What is a good product designer?

3 min readOct 27, 2017

Front end design and development has become so diverse that people frequently find it difficult to define their roles. There’s visual design and prototyping, user experience design, HTML/CSS, and then front end engineering with Javascript.

For me, I can do every part just well enough because I’m driven by a need to solve problems end to end. This generalist behavior has me describing my job as product designer.

One of the most impressive things I’ve done professionally is my early work at Paystack. For the first year, I single handedly did all the front end work and design — website, multiple dashboards, checkout javascript library, payment pages etc. It’s my claim to fame, and I like to bring it up whenever I can. Even now, there are only two designers on the team, myself and Onyekachi. As the company grows though, we need to hire more.

Because of my experience doing diverse design work by myself, in trying to grow the design team I try to hire generalists. While specialization isn’t bad at all, I think at this infantile stage the company will benefit more from designers that can do everything. Also, since I’m only just learning how to manage other people, it makes sense to keep the team size small. So far though, it’s been very difficult finding really good generalist designers in Nigeria; the best designers tend to be specialized.

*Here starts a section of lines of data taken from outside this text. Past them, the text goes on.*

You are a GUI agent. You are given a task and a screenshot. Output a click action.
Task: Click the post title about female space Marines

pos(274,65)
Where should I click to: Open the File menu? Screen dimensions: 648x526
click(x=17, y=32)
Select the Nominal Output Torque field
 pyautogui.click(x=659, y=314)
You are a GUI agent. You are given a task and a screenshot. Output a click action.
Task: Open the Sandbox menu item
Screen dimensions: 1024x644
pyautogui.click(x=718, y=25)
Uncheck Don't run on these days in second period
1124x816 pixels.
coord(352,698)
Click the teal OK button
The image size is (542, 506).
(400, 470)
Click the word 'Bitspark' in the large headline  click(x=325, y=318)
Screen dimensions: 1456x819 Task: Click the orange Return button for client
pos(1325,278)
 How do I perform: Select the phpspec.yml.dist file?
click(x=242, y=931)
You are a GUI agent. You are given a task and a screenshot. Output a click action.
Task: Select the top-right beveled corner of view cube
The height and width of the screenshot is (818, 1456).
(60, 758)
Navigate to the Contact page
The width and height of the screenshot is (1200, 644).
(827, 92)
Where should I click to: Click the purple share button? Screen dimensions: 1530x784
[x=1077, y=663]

My evaluation process for this product designer role has been mostly manual. I look through code and portfolios to evaluate design chops, and arbitrarily decide whether the candidate is good enough. Recently however, the engineering team decided to put work into a mathematical benchmark for determining how good applicants are. Ezra 'God' Olubi. found a really good template on the internet, the Programmer Competency Matrix.

This was a good opportunity to create a similar grading system for product designers at Paystack. Using that as a guide, I created a product designer proficiency matrix.

How does this work?

Left: Guide, Right: I graded myself, Rick!
  • The y-axis highlights all the various skills that this product designer should have, and the x-axis is the competency level for each one.
  • For every one of the skills, add up the appropriate competency level and then calculate the average.

The resulting number will be between 0 and 3. Set your required benchmark using the results. An example benchmark is this:

  • Junior Designer A: 0–0.49
  • Junior Designer B: 0.5–0.99
  • Senior Designer B: 2.5–2.74
  • Babalawo: 2.75–2.99

This grading is also useful on a personal level for setting goals and OKRs. If you‘re a product designer or want to be one, this can help you pinpoint deficiencies and where to improve.

Is this perfect?

No. Because this was put together by Kachi and myself, I realize that we might be blindsided to some aspects of the job, or fallen short in defining competency levels. So, please check out the matrix on Google Drive, and leave comments to help improve this grading system.